* **Stored items**:
○ ○ ○ ○ ○

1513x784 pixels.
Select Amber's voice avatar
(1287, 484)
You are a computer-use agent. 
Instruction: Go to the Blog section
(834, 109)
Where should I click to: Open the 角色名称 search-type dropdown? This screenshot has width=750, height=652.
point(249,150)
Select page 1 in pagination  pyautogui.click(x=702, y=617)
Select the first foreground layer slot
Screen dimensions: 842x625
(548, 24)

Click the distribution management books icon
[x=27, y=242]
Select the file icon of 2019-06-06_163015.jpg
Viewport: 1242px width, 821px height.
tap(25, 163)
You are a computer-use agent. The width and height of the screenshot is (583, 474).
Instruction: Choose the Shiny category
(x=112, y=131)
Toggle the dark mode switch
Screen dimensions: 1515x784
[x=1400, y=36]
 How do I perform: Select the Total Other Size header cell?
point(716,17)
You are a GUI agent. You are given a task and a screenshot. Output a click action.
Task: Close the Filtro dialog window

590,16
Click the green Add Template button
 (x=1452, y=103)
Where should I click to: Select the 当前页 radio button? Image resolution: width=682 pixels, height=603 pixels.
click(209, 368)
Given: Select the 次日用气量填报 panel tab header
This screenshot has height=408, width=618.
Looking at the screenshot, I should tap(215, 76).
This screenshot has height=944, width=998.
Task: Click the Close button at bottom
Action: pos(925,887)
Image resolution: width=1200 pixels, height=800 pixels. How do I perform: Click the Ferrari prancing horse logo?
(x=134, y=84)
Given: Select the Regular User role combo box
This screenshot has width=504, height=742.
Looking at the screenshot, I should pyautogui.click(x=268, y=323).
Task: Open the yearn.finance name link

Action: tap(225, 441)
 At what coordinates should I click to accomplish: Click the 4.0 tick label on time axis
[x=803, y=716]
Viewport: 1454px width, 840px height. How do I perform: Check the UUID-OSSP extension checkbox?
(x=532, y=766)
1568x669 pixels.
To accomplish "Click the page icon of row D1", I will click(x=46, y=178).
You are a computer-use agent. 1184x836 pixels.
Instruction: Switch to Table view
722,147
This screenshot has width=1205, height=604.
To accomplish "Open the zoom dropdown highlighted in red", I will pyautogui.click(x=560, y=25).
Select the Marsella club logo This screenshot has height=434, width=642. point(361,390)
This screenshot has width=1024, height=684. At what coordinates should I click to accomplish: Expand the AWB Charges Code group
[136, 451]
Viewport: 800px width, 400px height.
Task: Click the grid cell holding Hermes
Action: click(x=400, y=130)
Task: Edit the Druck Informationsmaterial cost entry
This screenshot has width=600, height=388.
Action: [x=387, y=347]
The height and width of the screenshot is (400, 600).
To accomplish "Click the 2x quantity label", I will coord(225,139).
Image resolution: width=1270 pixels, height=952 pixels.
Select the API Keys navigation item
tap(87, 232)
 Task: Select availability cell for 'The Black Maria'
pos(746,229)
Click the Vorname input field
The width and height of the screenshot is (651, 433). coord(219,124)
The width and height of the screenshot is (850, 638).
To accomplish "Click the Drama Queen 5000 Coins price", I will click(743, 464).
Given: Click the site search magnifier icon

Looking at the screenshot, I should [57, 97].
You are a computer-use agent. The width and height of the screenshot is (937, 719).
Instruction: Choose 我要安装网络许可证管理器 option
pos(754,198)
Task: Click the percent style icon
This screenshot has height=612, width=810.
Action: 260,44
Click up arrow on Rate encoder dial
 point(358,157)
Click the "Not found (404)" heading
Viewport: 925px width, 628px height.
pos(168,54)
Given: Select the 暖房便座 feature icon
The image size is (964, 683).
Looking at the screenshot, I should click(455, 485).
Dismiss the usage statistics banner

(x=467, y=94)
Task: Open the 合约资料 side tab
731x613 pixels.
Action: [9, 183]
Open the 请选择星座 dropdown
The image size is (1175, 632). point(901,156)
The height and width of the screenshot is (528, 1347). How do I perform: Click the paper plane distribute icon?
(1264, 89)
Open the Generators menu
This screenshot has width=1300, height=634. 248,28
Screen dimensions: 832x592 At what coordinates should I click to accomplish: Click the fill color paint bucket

○ ○ ○ ○ ○

Word for word, transcribe each record.

1513x784 pixels.
Select Amber's voice avatar
(1287, 484)
You are a computer-use agent. 
Instruction: Go to the Blog section
(834, 109)
Where should I click to: Open the 角色名称 search-type dropdown? This screenshot has width=750, height=652.
point(249,150)
Select page 1 in pagination  pyautogui.click(x=702, y=617)
Select the first foreground layer slot
Screen dimensions: 842x625
(548, 24)

Click the distribution management books icon
[x=27, y=242]
Select the file icon of 2019-06-06_163015.jpg
Viewport: 1242px width, 821px height.
tap(25, 163)
You are a computer-use agent. The width and height of the screenshot is (583, 474).
Instruction: Choose the Shiny category
(x=112, y=131)
Toggle the dark mode switch
Screen dimensions: 1515x784
[x=1400, y=36]
 How do I perform: Select the Total Other Size header cell?
point(716,17)
You are a GUI agent. You are given a task and a screenshot. Output a click action.
Task: Close the Filtro dialog window

590,16
Click the green Add Template button
 (x=1452, y=103)
Where should I click to: Select the 当前页 radio button? Image resolution: width=682 pixels, height=603 pixels.
click(209, 368)
Given: Select the 次日用气量填报 panel tab header
This screenshot has height=408, width=618.
Looking at the screenshot, I should tap(215, 76).
This screenshot has height=944, width=998.
Task: Click the Close button at bottom
Action: pos(925,887)
Image resolution: width=1200 pixels, height=800 pixels. How do I perform: Click the Ferrari prancing horse logo?
(x=134, y=84)
Given: Select the Regular User role combo box
This screenshot has width=504, height=742.
Looking at the screenshot, I should pyautogui.click(x=268, y=323).
Task: Open the yearn.finance name link

Action: tap(225, 441)
 At what coordinates should I click to accomplish: Click the 4.0 tick label on time axis
[x=803, y=716]
Viewport: 1454px width, 840px height. How do I perform: Check the UUID-OSSP extension checkbox?
(x=532, y=766)
1568x669 pixels.
To accomplish "Click the page icon of row D1", I will click(x=46, y=178).
You are a computer-use agent. 1184x836 pixels.
Instruction: Switch to Table view
722,147
This screenshot has width=1205, height=604.
To accomplish "Open the zoom dropdown highlighted in red", I will pyautogui.click(x=560, y=25).
Select the Marsella club logo This screenshot has height=434, width=642. point(361,390)
This screenshot has width=1024, height=684. At what coordinates should I click to accomplish: Expand the AWB Charges Code group
[136, 451]
Viewport: 800px width, 400px height.
Task: Click the grid cell holding Hermes
Action: click(x=400, y=130)
Task: Edit the Druck Informationsmaterial cost entry
This screenshot has width=600, height=388.
Action: [x=387, y=347]
The height and width of the screenshot is (400, 600).
To accomplish "Click the 2x quantity label", I will coord(225,139).
Image resolution: width=1270 pixels, height=952 pixels.
Select the API Keys navigation item
tap(87, 232)
 Task: Select availability cell for 'The Black Maria'
pos(746,229)
Click the Vorname input field
The width and height of the screenshot is (651, 433). coord(219,124)
The width and height of the screenshot is (850, 638).
To accomplish "Click the Drama Queen 5000 Coins price", I will click(743, 464).
Given: Click the site search magnifier icon

Looking at the screenshot, I should [57, 97].
You are a computer-use agent. The width and height of the screenshot is (937, 719).
Instruction: Choose 我要安装网络许可证管理器 option
pos(754,198)
Task: Click the percent style icon
This screenshot has height=612, width=810.
Action: 260,44
Click up arrow on Rate encoder dial
 point(358,157)
Click the "Not found (404)" heading
Viewport: 925px width, 628px height.
pos(168,54)
Given: Select the 暖房便座 feature icon
The image size is (964, 683).
Looking at the screenshot, I should click(455, 485).
Dismiss the usage statistics banner

(x=467, y=94)
Task: Open the 合约资料 side tab
731x613 pixels.
Action: [9, 183]
Open the 请选择星座 dropdown
The image size is (1175, 632). point(901,156)
The height and width of the screenshot is (528, 1347). How do I perform: Click the paper plane distribute icon?
(1264, 89)
Open the Generators menu
This screenshot has width=1300, height=634. 248,28
Screen dimensions: 832x592 At what coordinates should I click to accomplish: Click the fill color paint bucket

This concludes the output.